▶ INSTRUCTIONS TO FOLLOW:
Print the lines beginning with the one that has "You are a computer-use agent. 1338x744" and stopping after the one that has "I will pos(29,213).", with both ends included.

(Word and element pointing entries)
****

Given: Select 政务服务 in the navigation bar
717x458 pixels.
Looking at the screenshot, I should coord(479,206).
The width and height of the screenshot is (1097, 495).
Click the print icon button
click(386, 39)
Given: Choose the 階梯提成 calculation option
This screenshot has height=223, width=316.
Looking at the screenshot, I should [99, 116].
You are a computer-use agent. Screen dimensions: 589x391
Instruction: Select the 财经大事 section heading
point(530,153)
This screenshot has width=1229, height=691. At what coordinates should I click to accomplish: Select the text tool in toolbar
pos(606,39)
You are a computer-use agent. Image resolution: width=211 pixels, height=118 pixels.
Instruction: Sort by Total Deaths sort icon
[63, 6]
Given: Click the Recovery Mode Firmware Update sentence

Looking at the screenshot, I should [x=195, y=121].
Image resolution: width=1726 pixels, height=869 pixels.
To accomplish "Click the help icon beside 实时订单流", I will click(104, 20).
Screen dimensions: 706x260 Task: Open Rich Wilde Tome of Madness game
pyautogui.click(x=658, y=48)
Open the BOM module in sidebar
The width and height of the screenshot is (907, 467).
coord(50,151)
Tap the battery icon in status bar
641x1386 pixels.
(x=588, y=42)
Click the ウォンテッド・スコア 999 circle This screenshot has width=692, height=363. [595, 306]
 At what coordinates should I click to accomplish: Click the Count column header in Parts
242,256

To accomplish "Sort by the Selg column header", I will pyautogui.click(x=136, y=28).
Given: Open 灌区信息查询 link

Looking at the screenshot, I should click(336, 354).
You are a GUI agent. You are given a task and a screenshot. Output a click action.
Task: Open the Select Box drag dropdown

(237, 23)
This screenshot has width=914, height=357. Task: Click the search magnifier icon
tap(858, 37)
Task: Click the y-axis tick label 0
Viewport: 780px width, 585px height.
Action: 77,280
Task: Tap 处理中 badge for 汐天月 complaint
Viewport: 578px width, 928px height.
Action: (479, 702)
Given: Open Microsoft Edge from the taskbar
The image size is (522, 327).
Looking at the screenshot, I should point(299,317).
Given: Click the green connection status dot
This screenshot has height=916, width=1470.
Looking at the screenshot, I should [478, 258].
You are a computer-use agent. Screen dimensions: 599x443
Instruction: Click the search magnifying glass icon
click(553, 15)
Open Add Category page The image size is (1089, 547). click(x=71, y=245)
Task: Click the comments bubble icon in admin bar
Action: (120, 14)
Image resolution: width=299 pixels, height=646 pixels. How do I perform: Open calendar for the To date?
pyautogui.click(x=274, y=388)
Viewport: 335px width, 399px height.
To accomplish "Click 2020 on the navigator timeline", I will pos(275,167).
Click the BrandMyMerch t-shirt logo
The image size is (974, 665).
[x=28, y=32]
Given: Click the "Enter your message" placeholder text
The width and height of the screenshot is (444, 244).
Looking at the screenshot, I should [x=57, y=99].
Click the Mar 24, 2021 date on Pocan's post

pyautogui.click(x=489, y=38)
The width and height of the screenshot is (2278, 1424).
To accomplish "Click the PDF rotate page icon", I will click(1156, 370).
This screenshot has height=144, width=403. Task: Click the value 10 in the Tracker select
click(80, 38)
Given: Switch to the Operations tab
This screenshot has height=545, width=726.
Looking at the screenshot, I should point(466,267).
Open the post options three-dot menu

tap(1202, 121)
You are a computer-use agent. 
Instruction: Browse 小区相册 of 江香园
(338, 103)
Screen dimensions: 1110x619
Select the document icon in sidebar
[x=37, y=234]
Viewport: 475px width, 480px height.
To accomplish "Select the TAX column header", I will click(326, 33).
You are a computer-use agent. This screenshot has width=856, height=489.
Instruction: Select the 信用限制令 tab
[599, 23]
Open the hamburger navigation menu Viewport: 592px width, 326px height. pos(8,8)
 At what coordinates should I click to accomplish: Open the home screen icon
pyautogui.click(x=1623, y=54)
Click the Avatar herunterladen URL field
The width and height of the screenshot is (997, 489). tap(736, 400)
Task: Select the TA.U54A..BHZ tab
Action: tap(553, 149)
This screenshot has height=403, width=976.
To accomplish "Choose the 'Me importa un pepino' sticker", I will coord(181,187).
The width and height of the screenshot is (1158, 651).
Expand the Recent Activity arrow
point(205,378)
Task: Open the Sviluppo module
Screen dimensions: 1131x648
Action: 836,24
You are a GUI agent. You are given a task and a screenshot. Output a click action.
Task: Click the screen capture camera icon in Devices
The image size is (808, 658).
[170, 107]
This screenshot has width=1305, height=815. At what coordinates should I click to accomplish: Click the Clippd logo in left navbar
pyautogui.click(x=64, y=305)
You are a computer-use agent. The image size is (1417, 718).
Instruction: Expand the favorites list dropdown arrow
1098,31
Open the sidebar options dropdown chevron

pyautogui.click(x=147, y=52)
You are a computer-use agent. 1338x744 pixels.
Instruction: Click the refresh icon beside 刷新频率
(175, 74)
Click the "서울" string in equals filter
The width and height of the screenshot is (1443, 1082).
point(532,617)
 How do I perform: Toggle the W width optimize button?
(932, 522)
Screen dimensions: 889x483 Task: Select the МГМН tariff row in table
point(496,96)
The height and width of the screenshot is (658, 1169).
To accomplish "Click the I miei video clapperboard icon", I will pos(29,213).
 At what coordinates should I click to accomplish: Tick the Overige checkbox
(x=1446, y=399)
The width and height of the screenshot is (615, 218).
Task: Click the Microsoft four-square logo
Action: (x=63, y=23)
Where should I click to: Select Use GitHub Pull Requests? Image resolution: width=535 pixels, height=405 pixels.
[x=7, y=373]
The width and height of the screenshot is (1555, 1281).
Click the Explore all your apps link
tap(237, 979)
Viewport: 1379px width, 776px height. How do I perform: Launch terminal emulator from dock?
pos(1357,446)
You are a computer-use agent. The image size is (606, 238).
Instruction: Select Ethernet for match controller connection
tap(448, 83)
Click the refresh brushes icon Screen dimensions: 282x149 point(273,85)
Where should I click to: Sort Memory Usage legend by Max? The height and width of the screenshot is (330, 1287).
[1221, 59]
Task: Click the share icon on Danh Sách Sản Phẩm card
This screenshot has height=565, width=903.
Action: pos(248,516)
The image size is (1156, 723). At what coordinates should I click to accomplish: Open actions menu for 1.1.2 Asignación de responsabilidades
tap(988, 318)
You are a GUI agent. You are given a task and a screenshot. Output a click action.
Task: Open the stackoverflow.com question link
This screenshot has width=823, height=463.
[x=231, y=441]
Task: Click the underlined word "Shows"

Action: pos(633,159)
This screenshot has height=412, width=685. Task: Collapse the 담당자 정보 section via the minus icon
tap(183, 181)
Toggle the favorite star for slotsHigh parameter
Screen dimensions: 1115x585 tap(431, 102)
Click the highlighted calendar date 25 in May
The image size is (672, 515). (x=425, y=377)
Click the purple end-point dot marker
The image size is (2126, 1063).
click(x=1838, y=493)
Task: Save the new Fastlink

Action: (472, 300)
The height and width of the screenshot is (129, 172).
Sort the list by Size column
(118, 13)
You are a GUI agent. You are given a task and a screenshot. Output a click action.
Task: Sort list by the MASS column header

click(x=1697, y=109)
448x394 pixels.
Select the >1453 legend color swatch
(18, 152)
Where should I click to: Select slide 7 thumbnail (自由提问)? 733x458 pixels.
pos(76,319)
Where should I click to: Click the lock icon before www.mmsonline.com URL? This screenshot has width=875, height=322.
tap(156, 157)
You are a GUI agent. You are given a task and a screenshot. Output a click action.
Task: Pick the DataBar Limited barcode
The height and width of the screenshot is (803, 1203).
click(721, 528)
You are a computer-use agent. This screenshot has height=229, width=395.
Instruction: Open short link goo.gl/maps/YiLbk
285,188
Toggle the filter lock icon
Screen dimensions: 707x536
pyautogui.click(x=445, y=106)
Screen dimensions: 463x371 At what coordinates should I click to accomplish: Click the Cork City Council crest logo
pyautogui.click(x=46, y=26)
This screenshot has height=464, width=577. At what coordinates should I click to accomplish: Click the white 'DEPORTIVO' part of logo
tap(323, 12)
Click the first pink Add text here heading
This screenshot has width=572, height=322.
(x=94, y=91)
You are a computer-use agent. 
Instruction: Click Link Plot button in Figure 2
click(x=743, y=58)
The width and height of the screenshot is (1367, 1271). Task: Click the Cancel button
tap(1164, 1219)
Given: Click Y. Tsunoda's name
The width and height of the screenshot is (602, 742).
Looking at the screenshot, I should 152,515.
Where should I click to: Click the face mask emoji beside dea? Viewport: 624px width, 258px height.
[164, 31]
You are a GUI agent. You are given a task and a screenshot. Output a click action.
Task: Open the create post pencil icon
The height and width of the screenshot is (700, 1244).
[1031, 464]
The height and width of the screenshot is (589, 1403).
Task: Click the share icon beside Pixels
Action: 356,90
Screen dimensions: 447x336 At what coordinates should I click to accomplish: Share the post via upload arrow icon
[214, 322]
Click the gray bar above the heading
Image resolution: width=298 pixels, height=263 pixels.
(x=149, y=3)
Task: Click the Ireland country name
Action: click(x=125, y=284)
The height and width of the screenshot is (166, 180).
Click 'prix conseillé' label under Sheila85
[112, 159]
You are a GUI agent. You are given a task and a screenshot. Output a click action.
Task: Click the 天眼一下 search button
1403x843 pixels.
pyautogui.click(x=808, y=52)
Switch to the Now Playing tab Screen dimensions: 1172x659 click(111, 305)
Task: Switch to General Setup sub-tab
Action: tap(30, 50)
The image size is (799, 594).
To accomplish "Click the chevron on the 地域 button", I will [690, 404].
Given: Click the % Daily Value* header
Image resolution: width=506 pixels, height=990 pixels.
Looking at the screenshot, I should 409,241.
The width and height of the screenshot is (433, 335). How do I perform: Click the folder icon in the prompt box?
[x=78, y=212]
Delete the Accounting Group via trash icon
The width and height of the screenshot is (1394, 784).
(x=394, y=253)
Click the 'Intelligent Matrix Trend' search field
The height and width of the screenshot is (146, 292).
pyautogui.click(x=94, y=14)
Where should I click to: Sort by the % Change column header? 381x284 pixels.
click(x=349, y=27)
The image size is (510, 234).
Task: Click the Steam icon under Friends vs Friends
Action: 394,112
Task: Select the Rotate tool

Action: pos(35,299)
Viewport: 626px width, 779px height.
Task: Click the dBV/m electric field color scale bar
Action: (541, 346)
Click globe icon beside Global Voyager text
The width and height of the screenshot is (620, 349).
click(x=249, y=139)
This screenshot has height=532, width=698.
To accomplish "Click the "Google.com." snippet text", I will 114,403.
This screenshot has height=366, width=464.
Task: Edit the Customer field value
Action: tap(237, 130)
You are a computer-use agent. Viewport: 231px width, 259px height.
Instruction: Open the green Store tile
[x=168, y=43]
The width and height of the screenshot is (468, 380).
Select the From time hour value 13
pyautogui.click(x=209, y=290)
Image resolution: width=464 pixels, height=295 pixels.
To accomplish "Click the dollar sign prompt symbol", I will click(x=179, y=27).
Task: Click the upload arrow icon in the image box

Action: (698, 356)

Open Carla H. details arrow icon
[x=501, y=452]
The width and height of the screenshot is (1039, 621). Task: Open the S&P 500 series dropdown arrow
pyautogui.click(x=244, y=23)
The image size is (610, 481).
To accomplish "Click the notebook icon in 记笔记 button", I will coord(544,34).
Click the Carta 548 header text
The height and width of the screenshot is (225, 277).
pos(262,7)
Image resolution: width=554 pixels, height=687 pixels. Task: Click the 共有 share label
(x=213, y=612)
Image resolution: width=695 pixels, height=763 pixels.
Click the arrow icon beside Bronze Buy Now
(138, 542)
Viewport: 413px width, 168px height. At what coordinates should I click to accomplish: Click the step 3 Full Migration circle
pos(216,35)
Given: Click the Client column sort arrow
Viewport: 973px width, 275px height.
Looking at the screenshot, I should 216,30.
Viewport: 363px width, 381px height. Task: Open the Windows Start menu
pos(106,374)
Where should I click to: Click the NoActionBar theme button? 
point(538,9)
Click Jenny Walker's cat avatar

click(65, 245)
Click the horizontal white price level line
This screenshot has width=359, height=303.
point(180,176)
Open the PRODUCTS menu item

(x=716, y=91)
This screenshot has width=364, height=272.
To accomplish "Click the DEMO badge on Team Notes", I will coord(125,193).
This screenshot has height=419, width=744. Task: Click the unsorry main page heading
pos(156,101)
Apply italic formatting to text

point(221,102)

****

▶ TASK RESULT:
You are a computer-use agent. 1338x744 pixels.
Instruction: Click the refresh icon beside 刷新频率
(175, 74)
Click the "서울" string in equals filter
The width and height of the screenshot is (1443, 1082).
point(532,617)
 How do I perform: Toggle the W width optimize button?
(932, 522)
Screen dimensions: 889x483 Task: Select the МГМН tariff row in table
point(496,96)
The height and width of the screenshot is (658, 1169).
To accomplish "Click the I miei video clapperboard icon", I will pos(29,213).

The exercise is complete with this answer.